§ What to work on
A complete answer lists every line of the entries below where the string "agent" appears.

§ Task data
____

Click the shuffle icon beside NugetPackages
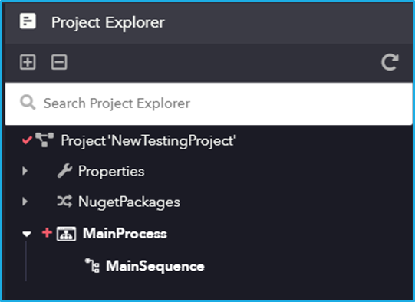Screen dimensions: 415x302 64,202

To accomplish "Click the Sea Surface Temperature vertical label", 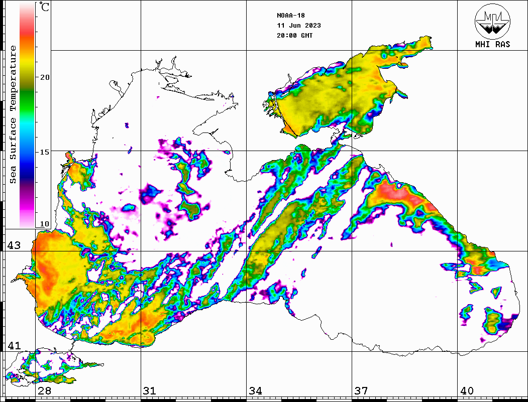I will [x=13, y=114].
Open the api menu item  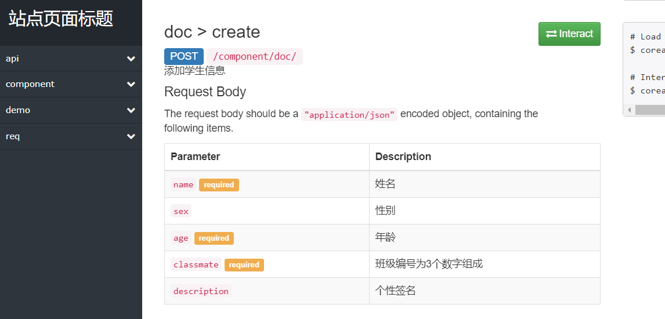[x=13, y=59]
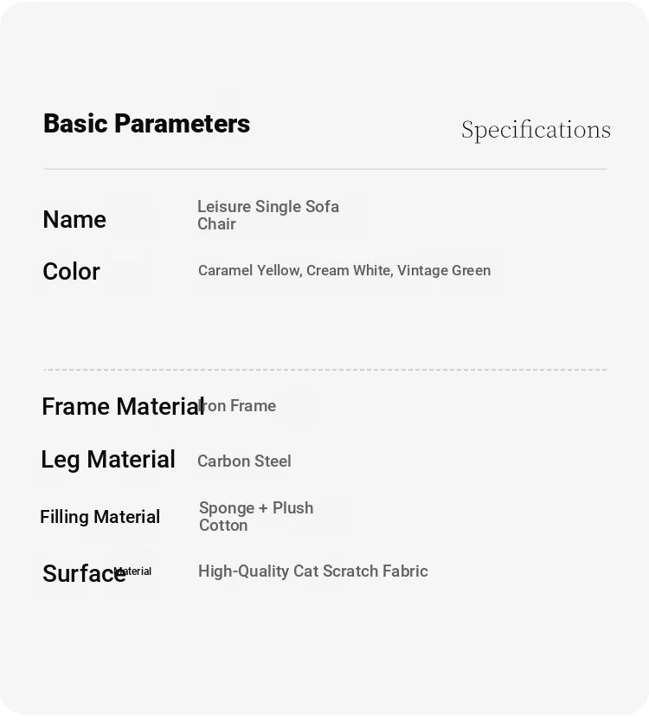Select the High-Quality Cat Scratch Fabric value

click(313, 571)
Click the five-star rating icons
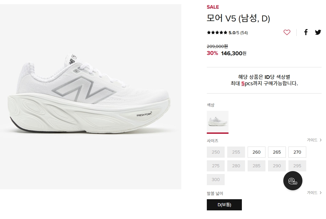Image resolution: width=326 pixels, height=219 pixels. pos(217,33)
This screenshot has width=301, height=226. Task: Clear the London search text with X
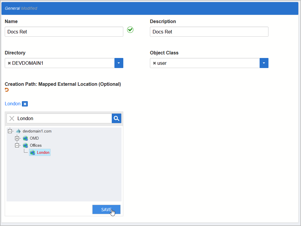[12, 118]
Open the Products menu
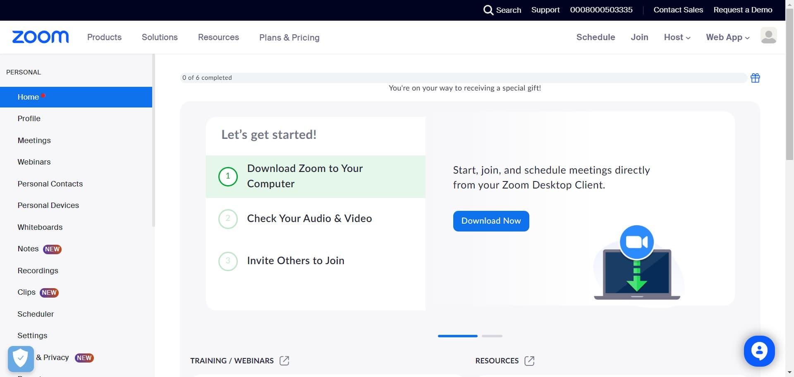Viewport: 794px width, 377px height. tap(104, 37)
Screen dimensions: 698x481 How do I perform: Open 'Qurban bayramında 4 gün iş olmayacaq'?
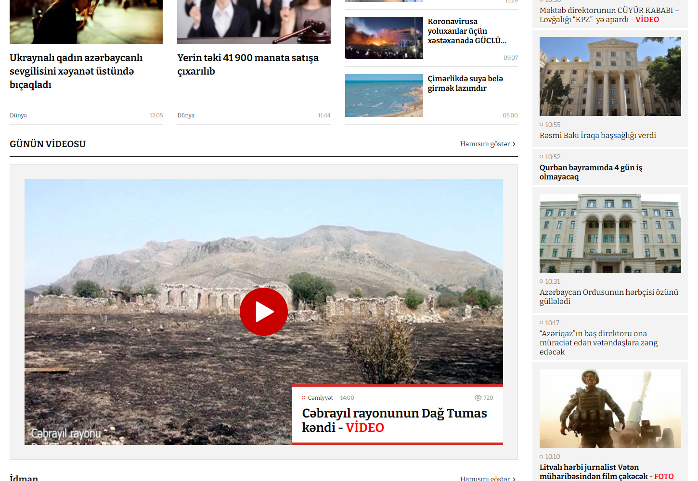pos(591,172)

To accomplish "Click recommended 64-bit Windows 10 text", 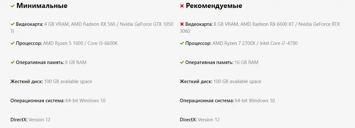I will (x=255, y=101).
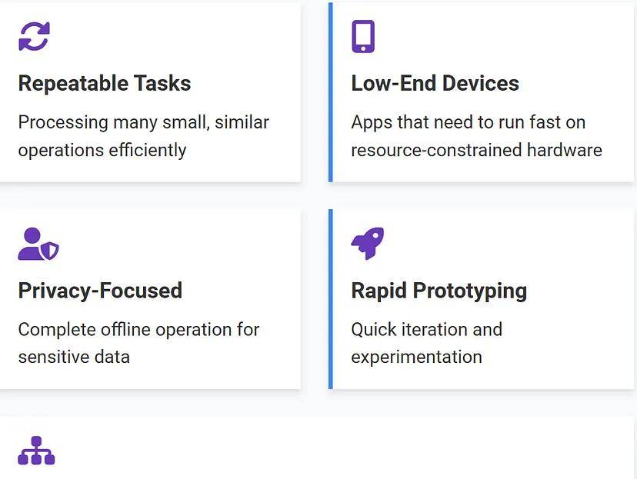The image size is (637, 479).
Task: Select the Repeatable Tasks heading
Action: point(105,83)
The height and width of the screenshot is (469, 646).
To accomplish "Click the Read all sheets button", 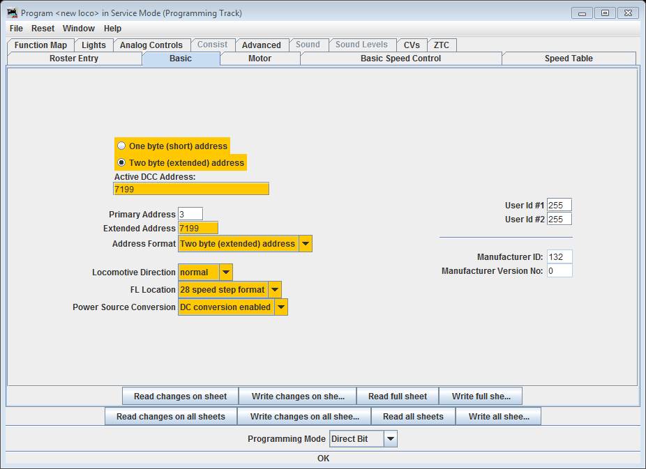I will [x=413, y=417].
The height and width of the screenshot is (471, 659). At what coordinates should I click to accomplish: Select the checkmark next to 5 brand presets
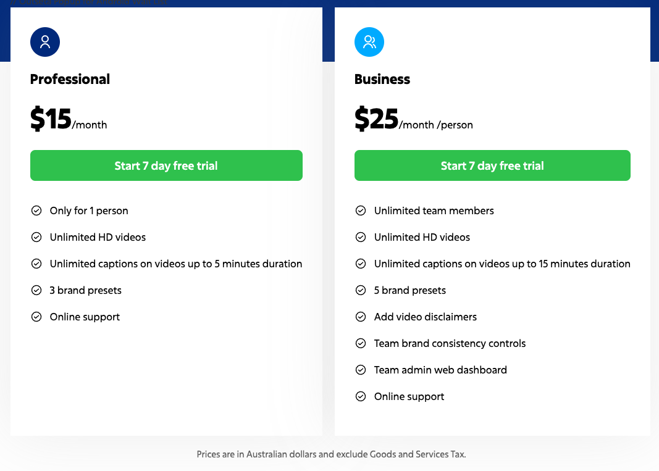[x=360, y=290]
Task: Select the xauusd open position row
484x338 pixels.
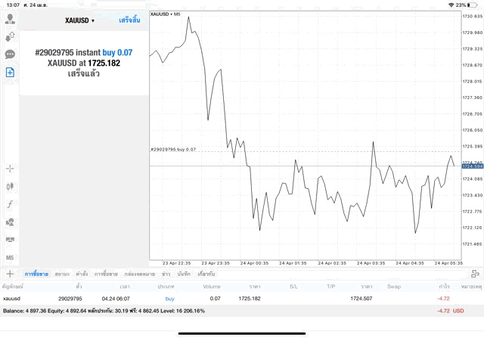Action: coord(242,299)
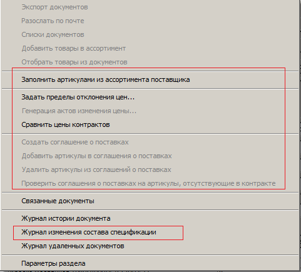This screenshot has width=301, height=272.
Task: Click empty left margin beside Параметры раздела
Action: click(x=11, y=263)
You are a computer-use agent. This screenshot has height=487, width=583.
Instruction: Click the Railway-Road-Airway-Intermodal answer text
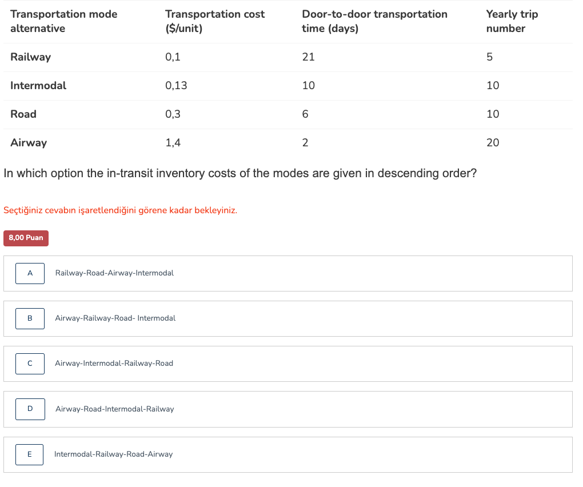pos(114,273)
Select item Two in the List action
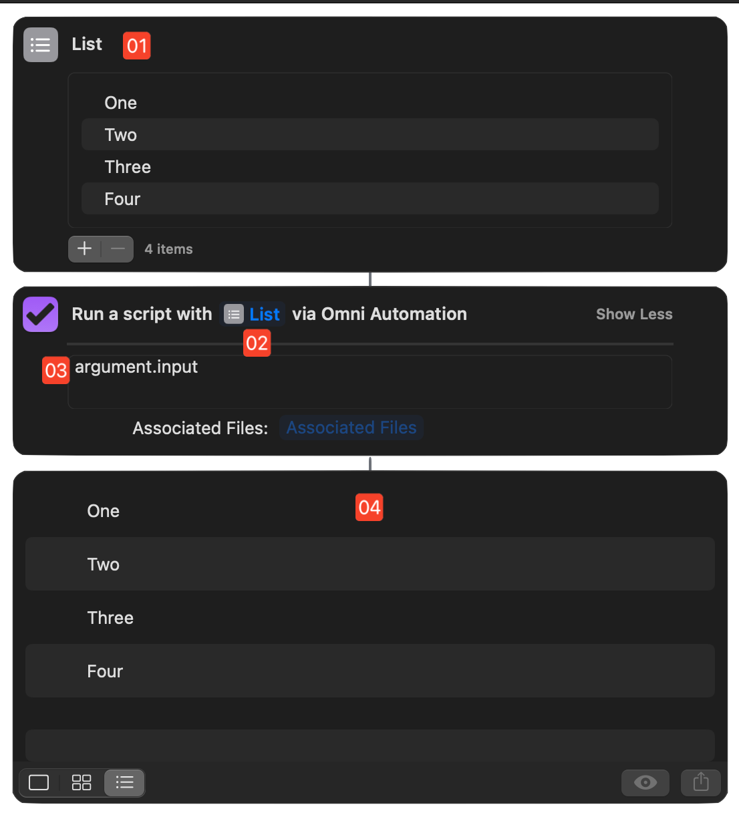 point(370,135)
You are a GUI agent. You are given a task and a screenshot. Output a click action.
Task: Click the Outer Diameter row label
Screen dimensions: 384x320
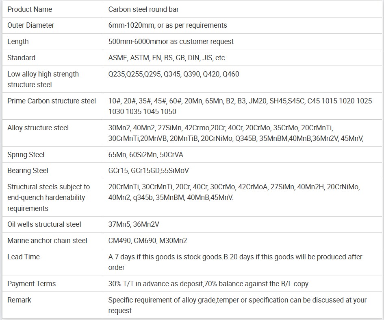[x=30, y=25]
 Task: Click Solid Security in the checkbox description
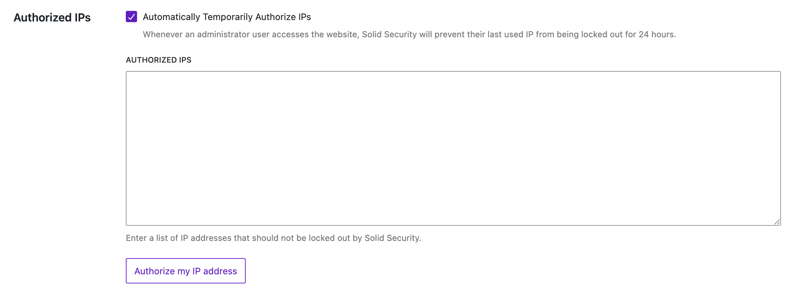[x=389, y=34]
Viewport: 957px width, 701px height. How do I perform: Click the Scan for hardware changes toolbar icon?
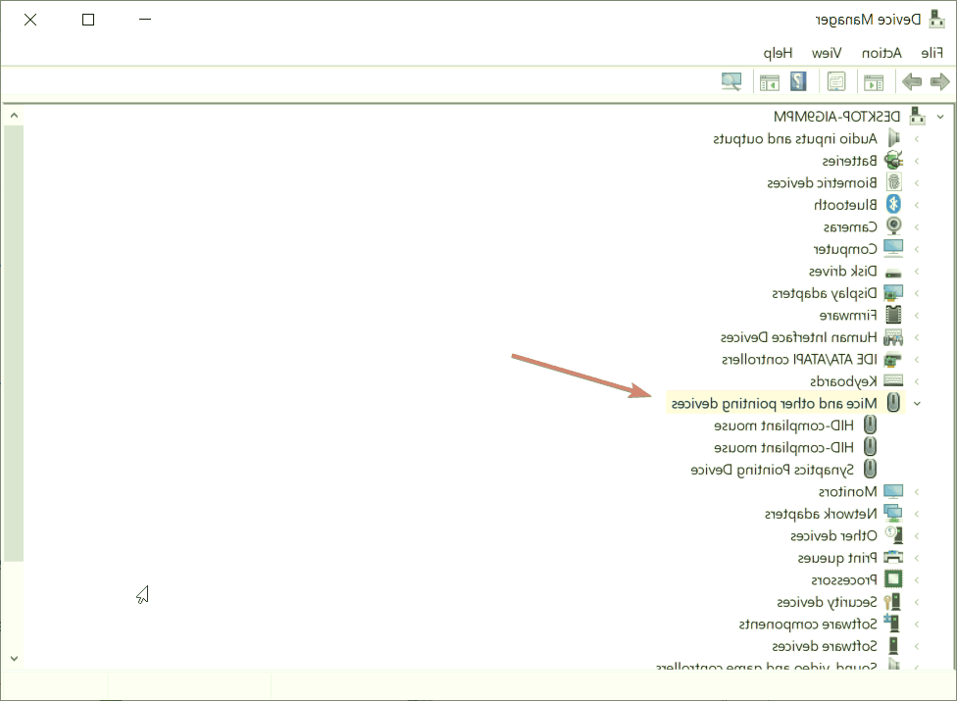coord(731,81)
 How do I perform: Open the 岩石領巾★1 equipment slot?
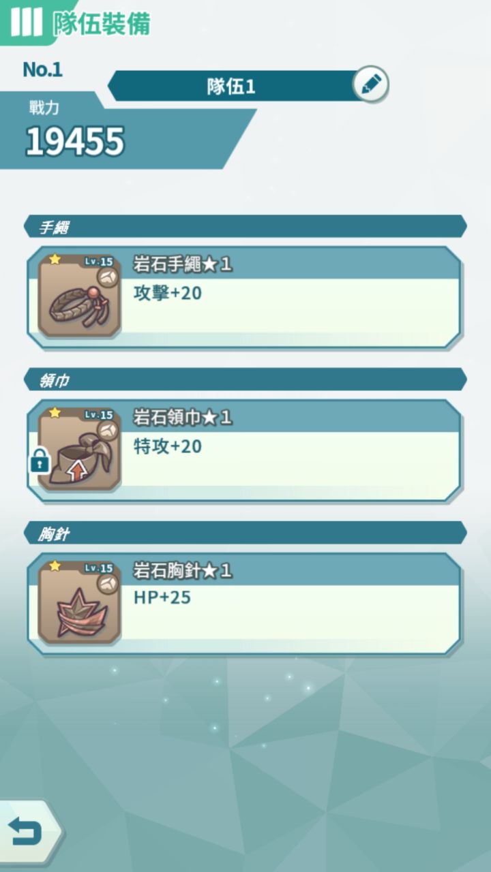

____

§ The answer
You are a computer-use agent. This screenshot has height=487, width=583.
You are a GUI agent. You are given a task and a screenshot. Output a click action.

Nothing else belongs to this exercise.